Interest in the first lady here is enormous, and it’s been fanned not only by dreamy-eyed political operatives but by book companies and journalists. This week, Knopf, a division of Random House, announced it will publish a biography of Mrs. Clinton by Watergate reporter Carl Bernstein; HarperCollins and William Morrow said they will also produce books about her.

Meanwhile, Vanity Fair has just published a penetrating profile of the first lady by best-selling writer Gail Sheehy, whose agent announced that she too is penning a book about Mrs. Clinton and her relationship with the president. “The public’s curiosity about this woman and what she’s going to do is insatiable,” said Random House publicity director Stuart Applebaum.

Americans’ appetite for Mrs. Clinton’s memoirs will be intense, should she write them, yet the first lady has not broached the subject with her publisher, Simon & Schuster, said editorial director David Rosenthal.

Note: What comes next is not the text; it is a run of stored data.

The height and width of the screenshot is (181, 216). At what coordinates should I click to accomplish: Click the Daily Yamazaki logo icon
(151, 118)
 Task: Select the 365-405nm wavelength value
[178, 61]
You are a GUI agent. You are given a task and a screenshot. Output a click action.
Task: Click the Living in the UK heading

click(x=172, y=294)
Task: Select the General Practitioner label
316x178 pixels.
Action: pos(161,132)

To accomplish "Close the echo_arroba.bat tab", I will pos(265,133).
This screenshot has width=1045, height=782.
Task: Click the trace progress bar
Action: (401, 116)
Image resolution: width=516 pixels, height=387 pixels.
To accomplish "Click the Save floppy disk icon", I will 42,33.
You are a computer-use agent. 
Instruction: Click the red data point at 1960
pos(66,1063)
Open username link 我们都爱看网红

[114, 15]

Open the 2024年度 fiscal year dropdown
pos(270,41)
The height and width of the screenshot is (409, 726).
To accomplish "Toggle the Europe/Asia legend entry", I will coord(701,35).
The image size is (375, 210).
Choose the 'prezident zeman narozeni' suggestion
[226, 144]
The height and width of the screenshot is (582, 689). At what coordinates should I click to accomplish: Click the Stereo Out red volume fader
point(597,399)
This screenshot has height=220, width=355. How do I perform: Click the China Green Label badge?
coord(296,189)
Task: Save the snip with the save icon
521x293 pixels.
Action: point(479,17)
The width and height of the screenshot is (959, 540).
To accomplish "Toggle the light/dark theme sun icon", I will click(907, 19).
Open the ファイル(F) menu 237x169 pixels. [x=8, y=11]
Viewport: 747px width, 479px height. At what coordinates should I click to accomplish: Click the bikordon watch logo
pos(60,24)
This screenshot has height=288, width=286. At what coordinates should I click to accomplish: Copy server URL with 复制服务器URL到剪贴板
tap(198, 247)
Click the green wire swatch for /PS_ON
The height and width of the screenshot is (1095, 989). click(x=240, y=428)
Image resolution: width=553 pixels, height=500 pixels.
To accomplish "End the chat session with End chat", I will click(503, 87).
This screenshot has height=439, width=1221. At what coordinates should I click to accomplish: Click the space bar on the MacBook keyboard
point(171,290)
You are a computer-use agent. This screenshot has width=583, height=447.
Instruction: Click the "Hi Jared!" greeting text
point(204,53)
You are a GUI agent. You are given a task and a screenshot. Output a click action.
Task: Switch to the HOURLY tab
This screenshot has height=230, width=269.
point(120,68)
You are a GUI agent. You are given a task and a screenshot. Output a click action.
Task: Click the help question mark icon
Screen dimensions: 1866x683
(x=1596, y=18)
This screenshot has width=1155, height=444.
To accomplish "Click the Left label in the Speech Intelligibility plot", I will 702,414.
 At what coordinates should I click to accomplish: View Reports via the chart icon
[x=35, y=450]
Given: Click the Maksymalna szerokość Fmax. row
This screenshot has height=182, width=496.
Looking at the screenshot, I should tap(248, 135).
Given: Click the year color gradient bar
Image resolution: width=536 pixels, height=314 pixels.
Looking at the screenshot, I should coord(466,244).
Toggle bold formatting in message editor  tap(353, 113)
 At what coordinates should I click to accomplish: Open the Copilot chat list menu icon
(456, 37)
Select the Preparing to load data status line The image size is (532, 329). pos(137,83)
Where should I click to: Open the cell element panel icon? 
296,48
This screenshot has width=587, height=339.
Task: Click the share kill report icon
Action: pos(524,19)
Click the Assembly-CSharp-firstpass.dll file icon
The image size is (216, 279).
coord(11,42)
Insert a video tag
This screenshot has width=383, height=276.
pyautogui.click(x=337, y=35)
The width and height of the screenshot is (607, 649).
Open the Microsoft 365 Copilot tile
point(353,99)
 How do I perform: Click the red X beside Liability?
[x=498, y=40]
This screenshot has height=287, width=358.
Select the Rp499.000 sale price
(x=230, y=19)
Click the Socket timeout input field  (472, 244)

Mrs. Clinton has been equally tight-lipped about the idea of running for the Senate. A host of political experts insists she is unlikely to enter the race, even though she has made a flurry of high-profile appearances here in recent months, either showing up for society events or stumping for candidates.

“I think the chances of her [entering the race] are zero to none,” said veteran Democratic consultant Hank Sheinkopf. “She’s not going to enter an arena that might expose her to any more abuse, not after the last six years in the White House.”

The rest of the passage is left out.